◆ **Exercise**
Starting with the line that contains "Where should I click to: Click the Camunda" and continuing through the line that contains "click(986, 83)", rewrite those lines as a numbered list, omitting any blank lines.

◆ **Records shown**
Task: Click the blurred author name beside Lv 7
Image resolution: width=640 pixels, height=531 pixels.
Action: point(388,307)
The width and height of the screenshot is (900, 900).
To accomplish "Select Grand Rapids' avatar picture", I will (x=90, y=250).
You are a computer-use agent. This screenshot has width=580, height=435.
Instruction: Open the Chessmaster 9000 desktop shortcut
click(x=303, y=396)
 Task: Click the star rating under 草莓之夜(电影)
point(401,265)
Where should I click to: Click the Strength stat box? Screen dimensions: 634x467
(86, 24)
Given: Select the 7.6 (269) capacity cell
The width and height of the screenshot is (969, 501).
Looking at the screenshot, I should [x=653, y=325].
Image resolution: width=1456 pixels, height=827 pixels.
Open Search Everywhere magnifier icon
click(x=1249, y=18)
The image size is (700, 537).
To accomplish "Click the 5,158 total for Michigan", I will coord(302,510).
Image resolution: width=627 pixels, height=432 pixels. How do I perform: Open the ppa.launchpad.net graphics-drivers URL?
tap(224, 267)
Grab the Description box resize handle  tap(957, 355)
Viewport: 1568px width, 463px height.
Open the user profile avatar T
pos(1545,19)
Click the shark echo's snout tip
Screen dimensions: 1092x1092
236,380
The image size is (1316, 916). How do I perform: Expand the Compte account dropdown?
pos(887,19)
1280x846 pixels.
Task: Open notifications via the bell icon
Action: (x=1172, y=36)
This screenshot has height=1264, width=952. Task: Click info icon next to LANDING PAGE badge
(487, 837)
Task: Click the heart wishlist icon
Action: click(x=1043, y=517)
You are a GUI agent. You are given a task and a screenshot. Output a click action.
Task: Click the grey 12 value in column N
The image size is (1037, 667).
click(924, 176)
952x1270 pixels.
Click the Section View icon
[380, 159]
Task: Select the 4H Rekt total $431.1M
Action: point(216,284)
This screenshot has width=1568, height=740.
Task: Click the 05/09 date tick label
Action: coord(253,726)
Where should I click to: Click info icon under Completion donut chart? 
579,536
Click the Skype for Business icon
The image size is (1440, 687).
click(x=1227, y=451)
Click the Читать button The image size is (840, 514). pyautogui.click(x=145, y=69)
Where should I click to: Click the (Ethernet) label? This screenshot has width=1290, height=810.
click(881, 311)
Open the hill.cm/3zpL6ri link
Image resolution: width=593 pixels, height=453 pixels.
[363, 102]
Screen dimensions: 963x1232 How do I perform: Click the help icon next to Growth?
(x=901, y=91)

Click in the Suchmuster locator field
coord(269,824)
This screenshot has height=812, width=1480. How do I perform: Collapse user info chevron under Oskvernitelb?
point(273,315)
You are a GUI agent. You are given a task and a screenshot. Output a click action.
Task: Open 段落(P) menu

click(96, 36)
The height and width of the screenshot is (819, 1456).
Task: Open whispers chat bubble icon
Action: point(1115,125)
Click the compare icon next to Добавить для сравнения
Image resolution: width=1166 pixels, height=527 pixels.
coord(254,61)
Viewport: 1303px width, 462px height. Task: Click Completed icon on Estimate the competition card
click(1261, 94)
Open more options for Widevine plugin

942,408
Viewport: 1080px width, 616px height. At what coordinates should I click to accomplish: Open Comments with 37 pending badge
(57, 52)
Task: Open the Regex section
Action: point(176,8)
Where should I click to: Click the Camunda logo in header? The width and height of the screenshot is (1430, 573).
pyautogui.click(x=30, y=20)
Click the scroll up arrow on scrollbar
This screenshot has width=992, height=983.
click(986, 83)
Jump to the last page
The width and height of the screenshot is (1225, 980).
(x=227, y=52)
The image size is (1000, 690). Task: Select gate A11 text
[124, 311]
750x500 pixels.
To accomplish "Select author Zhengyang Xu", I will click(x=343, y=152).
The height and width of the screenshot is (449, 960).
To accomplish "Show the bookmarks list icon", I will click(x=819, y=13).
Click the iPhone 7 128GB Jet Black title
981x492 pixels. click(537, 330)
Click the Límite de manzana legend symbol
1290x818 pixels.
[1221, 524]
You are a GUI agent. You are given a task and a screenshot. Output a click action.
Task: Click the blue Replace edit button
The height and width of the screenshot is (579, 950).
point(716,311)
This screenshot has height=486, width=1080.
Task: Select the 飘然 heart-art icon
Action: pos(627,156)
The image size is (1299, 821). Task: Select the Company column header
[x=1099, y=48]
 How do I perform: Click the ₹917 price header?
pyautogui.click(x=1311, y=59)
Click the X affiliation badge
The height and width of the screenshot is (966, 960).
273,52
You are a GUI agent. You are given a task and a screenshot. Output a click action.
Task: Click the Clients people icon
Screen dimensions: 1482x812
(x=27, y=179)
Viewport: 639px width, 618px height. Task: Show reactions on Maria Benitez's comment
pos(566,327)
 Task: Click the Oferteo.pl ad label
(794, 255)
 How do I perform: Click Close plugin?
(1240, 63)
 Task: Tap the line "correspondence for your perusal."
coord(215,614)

◆ **Solved exercise**
1. Where should I click to: Click the Camunda logo in header? The width and height of the screenshot is (1430, 573).
2. pyautogui.click(x=30, y=20)
3. Click the scroll up arrow on scrollbar
4. This screenshot has width=992, height=983.
5. click(986, 83)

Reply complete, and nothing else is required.